*Your task*. Whenever a line in the material below includes "with", copy that line.

⟨

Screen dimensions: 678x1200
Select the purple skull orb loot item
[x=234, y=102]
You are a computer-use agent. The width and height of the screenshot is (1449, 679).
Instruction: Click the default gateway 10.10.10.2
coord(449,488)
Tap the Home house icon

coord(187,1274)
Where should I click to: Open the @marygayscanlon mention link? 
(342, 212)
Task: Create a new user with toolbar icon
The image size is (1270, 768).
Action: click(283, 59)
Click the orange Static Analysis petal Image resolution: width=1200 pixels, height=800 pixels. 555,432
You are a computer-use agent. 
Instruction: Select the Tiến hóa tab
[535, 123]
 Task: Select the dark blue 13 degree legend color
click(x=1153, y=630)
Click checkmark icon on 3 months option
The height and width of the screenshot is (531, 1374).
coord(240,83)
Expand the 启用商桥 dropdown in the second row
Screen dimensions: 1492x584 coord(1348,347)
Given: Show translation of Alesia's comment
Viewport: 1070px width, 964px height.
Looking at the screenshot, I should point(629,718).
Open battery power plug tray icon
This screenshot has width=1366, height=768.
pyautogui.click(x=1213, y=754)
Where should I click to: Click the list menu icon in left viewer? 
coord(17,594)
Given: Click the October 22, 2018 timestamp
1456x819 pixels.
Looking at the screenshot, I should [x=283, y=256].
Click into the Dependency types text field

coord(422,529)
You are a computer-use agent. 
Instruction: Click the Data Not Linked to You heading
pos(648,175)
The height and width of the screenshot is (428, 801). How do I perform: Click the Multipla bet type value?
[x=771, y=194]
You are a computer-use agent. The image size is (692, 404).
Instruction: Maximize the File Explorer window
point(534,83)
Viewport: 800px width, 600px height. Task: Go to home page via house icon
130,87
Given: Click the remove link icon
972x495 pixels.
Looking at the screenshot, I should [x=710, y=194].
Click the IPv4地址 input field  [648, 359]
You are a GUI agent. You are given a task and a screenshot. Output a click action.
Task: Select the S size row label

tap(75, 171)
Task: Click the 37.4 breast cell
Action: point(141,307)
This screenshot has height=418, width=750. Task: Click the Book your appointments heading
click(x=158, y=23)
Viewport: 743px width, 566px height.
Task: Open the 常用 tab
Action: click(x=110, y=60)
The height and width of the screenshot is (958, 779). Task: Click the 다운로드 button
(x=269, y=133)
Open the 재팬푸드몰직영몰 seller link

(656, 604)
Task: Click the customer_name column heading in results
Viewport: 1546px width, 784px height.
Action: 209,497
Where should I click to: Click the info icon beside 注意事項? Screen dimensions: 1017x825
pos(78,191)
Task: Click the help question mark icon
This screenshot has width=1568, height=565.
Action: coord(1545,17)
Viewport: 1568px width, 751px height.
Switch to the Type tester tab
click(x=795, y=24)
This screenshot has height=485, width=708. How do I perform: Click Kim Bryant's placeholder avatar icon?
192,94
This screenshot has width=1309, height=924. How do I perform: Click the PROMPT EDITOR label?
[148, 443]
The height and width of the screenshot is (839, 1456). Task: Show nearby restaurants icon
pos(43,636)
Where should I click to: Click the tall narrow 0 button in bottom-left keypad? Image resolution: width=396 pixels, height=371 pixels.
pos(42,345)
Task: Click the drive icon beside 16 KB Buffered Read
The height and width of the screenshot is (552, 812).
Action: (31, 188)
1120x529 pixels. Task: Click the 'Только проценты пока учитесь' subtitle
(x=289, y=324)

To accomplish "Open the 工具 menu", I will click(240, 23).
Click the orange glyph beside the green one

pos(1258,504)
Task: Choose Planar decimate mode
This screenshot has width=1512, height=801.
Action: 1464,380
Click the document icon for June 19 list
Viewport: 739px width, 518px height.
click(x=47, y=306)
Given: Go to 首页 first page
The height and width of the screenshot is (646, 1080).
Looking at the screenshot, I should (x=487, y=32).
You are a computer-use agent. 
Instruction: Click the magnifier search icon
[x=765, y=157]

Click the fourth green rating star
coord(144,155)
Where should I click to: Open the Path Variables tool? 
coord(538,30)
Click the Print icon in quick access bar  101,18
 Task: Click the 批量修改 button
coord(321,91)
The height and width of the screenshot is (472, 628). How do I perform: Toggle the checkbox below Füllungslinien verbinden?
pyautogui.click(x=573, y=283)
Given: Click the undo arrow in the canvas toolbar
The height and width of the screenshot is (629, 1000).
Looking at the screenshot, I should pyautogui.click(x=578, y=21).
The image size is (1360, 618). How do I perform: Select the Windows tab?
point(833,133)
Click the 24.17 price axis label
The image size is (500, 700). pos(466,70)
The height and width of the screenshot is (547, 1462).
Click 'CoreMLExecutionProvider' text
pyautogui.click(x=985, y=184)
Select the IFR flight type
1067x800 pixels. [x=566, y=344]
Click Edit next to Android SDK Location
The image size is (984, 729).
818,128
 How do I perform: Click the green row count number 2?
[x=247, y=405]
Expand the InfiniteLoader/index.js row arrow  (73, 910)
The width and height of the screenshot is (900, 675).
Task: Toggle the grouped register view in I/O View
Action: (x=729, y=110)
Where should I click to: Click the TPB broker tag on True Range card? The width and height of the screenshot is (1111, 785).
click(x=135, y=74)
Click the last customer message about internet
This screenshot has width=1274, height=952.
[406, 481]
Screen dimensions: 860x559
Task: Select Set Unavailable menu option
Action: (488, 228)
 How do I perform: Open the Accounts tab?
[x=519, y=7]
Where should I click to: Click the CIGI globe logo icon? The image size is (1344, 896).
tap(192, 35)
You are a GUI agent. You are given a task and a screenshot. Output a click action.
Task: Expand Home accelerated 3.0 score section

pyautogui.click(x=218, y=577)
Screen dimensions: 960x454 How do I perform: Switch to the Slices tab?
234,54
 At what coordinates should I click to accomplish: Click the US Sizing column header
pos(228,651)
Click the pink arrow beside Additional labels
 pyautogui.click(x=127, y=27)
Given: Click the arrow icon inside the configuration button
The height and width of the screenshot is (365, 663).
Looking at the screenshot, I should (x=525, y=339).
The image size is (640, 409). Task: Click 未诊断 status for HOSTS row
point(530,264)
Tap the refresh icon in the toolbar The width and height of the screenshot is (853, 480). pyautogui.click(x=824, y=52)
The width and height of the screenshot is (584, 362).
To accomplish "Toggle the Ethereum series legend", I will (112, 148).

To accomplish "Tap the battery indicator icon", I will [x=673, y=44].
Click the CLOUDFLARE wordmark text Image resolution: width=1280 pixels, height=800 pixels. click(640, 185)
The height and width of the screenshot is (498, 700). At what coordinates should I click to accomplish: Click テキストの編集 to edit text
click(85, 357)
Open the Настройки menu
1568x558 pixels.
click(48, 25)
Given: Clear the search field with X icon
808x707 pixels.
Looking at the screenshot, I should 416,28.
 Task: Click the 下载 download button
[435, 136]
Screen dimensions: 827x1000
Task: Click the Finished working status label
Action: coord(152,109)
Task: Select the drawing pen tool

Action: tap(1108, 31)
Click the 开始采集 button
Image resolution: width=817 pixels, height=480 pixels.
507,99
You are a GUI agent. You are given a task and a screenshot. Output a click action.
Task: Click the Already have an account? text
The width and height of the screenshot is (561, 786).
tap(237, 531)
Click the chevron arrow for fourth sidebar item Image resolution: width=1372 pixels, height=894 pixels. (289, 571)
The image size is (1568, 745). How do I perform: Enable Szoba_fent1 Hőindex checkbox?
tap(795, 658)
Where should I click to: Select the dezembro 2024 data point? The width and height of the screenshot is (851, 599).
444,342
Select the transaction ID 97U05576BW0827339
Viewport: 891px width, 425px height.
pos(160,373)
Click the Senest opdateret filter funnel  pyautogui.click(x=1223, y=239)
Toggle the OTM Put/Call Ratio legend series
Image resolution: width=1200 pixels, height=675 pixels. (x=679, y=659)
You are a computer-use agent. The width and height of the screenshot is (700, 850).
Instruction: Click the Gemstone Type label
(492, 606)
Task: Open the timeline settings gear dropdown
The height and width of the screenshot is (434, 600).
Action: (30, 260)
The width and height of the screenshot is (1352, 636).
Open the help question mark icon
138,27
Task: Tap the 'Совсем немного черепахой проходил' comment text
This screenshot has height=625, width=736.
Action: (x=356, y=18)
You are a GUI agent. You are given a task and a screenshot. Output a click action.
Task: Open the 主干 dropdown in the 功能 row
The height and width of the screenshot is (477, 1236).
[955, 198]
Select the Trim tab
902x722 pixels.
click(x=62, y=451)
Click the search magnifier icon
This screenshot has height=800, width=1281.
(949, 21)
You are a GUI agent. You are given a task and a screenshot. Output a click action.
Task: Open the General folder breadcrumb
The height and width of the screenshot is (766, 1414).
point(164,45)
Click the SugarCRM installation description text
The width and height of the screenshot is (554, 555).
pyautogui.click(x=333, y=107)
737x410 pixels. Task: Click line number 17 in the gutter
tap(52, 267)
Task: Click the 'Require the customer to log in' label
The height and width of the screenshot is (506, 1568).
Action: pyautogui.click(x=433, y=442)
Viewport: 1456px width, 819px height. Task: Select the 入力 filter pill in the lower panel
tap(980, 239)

⟩

*Problem solution*.
Task: Create a new user with toolbar icon
Given: Clear the search field with X icon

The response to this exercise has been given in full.